Coach Vicente del Bosque has hailed Spain's "great generation of footballers" after their historic win over Italy in the final of Euro 2012.
La Roja's 4-0 victory in Kiev made them the first team to win three successive major international tournaments.
"We're talking about a great generation of footballers," said Del Bosque.
"They know how to play together because they come from a country where they learn to play properly. This is a great era for Spanish football."
The 61-year-old added: "We have some great lads who play abroad, which was impossible before. We didn't really have players abroad and now foreign clubs want our players.
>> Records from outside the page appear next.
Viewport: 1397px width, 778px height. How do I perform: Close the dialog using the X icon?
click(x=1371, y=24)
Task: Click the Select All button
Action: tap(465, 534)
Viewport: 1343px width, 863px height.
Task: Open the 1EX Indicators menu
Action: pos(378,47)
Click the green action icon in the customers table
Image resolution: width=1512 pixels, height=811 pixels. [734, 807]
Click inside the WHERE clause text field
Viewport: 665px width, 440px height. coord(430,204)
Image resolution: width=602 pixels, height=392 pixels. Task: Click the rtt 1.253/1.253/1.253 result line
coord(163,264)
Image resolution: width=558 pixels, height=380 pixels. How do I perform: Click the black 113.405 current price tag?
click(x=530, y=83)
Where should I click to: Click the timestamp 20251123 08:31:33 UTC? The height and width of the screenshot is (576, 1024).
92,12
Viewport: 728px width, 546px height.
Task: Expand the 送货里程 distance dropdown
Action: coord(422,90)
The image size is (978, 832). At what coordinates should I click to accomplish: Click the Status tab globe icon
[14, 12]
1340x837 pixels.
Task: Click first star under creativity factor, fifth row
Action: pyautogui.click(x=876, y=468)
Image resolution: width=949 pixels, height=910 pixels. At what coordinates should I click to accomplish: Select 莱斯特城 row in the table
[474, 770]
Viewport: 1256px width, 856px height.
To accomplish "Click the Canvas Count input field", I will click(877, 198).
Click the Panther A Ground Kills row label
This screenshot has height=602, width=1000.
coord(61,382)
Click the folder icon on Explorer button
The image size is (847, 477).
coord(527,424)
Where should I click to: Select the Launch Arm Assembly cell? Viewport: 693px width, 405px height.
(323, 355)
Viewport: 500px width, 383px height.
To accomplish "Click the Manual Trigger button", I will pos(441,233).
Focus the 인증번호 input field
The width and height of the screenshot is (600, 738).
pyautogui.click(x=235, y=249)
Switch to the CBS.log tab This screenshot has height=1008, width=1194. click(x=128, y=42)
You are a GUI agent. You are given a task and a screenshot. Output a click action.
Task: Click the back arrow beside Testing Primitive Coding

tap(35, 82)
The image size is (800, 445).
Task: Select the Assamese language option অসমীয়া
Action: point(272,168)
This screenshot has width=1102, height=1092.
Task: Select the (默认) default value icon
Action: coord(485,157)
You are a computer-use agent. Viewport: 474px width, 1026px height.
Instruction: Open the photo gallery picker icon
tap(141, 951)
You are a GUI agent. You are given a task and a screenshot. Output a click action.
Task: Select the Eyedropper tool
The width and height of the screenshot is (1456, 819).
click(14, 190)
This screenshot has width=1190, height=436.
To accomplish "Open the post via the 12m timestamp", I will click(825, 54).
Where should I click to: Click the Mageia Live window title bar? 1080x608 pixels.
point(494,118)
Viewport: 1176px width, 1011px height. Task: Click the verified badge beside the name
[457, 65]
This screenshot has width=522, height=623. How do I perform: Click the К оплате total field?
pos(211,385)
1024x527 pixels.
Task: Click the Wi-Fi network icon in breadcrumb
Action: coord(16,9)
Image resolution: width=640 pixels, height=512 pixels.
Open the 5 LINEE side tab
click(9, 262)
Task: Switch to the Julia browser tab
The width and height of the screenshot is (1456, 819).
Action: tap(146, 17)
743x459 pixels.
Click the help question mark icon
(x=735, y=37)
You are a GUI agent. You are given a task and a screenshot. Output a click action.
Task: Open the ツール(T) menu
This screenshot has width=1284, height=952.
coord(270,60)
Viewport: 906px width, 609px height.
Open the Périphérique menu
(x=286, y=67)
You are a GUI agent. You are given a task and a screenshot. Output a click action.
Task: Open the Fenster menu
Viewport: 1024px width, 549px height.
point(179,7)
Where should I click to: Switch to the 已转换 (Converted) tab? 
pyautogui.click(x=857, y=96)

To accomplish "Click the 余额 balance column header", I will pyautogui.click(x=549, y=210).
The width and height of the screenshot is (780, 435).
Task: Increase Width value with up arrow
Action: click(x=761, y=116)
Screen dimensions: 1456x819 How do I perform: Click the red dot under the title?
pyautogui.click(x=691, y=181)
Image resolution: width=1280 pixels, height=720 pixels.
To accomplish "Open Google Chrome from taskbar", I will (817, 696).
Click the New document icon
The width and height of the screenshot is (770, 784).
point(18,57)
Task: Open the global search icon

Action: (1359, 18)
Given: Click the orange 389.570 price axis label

"To win three titles is almost impossible. Congratulations to the players.
"It's true we were lucky enough to play a great match. Everything worked for us. It was an extraordinary performance against a difficult opponent.
"We played our own game. There were no real external influences - we were faithful to what we've done in recent years.
"I didn't really want to be the coach who wins but the coach who educates. I want to keep preparing them for the future."
Spain were at their scintillating best as goals from David Silva, Jordi Alba, Fernando Torres - who became the first player to score in two Euros finals - and Juan Mata helped them overpower the Italians by the biggest winning margin in a Euros final. They also retained the crown they first won in Vienna four years ago.
Between these two, La Roja have also claimed their first World title in South Africa and have now constructed a compelling case to be classed as the best team in history.
Sunday's victory was also the perfect riposte to the critics who have suggested that Spain have abandoned attacking principles and are not entertaining to watch.
Spain midfielder Cesc Fabregas told BBC Sport: "It feels really, really amazing. It's one of the best days of my life.
"I don't think we realise what we've done. In time we'll see. Are we boring? People who think we are boring, I don't think they understand the game."
Spain captain Iker Casillas, for whom Sunday's win was his 100th from 137 caps said: "There will always be some criticism as we have set the bar so high. That's what happens when you come down a step. It's been four marvellous years.
"You might think that a 4-0 margin against Italy means it was easy - but we have been gradually stepping up as the tournament went along.
"We did a really good job in defence, but not only defence. We know we have a lot of quality up front. If you can have a clean sheet then it's easier to score.
"It was really important for Fernando [Torres]. I know he hasn't had his best season. He had some problems and then didn't play for Chelsea. He scored against Ireland and then he scored again in the final.
"Are we the best ever? I don't know. I think we have to keep winning and win more trophies. When we're retired in 10 or 15 years then maybe we can look back and say we were really good."
Andres Iniesta was named man of the match and is one of four players - along with Casillas, Sergio Ramos and Xavi - to have started all three final triumphs.
"It's very nice to have this man-of-the-match trophy but it's especially great to be champions again," the Barcelona midfielder said.
"The team played a great match and all the players were at their top level."
Centre-back Gerard Pique added: "It's a really special feeling. I think we have to enjoy this moment. This team is making history but we have to keep going and keep working hard.
"There is a World Cup in two years. We're going to enjoy this moment and then keep going."